■ Exercise prompt
Only the lines from the one containing "DOMINO'S Pizza-Πιτσαρία (249, 2100)" through the one containing "Mangiona - Εστιατόριο (250, 2054)" should be printed, exactly as they appear below, with both ends included.

■ Records for the task
--- --- ---
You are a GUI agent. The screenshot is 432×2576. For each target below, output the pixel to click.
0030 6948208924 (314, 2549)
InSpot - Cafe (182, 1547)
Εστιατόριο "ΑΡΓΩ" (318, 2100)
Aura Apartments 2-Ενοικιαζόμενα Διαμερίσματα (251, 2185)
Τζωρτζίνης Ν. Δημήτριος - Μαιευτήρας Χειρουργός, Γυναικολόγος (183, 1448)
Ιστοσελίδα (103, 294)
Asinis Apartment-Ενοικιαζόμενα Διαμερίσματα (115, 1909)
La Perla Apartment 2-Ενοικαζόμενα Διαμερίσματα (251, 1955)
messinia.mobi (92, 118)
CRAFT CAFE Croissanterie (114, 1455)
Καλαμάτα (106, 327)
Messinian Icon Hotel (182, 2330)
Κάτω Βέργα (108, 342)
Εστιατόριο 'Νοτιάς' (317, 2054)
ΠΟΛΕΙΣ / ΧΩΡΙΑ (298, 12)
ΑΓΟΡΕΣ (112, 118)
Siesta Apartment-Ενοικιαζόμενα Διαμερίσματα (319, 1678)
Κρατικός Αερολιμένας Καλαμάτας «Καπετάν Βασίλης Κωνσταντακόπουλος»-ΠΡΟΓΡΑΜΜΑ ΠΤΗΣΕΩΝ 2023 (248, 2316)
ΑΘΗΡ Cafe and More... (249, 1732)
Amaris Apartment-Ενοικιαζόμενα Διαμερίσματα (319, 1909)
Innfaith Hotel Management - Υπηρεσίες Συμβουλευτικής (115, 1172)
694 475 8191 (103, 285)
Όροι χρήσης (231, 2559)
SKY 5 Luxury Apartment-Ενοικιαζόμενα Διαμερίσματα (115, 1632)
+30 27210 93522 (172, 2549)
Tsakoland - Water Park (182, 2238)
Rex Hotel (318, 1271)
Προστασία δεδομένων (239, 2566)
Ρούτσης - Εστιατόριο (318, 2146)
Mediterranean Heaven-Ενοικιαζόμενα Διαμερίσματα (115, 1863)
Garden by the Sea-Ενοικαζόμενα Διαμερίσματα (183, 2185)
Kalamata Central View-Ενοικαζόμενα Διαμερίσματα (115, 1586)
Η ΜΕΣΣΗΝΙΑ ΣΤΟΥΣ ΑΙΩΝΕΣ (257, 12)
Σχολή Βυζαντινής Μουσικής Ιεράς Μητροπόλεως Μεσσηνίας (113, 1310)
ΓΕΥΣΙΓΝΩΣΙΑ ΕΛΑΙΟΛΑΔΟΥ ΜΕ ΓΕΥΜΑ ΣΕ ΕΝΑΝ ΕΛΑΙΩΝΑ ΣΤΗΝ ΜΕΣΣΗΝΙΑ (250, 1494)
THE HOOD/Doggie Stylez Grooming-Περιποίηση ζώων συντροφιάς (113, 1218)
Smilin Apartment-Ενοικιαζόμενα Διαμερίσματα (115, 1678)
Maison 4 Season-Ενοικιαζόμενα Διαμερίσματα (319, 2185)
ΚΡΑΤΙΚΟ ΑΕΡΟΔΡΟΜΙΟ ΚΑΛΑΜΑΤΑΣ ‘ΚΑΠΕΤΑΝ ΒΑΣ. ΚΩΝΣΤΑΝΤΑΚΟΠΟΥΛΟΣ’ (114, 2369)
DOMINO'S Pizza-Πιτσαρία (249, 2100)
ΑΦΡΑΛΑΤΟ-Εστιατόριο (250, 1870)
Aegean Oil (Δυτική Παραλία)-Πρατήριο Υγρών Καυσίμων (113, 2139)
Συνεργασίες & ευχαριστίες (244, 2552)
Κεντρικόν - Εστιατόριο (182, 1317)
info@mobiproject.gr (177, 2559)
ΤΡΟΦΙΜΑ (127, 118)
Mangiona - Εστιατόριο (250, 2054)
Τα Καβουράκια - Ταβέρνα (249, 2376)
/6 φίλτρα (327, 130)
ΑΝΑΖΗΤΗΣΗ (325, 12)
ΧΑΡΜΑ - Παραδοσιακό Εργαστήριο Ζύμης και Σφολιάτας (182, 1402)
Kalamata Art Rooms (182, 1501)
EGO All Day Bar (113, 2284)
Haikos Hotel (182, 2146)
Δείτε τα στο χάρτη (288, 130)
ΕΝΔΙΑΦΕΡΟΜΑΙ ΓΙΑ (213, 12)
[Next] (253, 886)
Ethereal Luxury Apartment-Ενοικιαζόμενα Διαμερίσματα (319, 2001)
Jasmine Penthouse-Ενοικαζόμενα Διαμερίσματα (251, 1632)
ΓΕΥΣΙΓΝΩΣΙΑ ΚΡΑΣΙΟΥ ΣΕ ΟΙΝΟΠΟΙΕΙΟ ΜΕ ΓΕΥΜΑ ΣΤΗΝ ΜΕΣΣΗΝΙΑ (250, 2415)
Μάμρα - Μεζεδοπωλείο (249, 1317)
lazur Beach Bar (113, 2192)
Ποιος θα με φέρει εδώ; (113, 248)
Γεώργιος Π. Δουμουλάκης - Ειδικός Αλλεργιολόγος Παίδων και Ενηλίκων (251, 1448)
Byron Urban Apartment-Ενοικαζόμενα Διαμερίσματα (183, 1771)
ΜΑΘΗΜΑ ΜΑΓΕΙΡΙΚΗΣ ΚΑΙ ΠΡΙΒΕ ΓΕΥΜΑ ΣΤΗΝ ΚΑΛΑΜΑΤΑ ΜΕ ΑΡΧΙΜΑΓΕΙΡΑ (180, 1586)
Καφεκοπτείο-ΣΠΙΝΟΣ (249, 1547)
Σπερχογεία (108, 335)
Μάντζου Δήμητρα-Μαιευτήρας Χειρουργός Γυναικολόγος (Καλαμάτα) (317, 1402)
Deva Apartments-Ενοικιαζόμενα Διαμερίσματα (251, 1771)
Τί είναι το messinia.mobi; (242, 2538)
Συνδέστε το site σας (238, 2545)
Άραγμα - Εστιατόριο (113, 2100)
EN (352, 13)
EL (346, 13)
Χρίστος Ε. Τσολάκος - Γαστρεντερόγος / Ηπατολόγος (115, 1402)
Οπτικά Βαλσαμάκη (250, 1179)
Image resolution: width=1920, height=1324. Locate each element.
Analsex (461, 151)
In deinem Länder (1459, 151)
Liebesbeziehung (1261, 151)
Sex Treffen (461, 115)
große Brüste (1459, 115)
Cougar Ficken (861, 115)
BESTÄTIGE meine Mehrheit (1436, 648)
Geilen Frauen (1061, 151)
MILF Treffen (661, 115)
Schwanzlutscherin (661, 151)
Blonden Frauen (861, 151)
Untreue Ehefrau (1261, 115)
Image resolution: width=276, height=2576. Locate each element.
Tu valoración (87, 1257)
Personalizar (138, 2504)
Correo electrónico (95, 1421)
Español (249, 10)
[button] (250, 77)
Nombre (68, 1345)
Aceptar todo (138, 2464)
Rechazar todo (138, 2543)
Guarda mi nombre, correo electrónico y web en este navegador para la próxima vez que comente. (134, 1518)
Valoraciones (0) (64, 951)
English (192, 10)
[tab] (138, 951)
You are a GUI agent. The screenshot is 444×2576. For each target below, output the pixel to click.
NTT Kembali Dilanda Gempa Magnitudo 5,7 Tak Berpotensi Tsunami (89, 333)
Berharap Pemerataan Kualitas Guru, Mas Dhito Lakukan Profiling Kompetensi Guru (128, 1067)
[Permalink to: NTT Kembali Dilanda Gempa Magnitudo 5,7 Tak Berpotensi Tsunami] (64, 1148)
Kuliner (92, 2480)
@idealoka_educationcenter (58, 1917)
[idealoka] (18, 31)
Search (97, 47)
--- --- ---
■ Final answer
DOMINO'S Pizza-Πιτσαρία (249, 2100)
ΑΦΡΑΛΑΤΟ-Εστιατόριο (250, 1870)
Aegean Oil (Δυτική Παραλία)-Πρατήριο Υγρών Καυσίμων (113, 2139)
Συνεργασίες & ευχαριστίες (244, 2552)
Κεντρικόν - Εστιατόριο (182, 1317)
info@mobiproject.gr (177, 2559)
ΤΡΟΦΙΜΑ (127, 118)
Mangiona - Εστιατόριο (250, 2054)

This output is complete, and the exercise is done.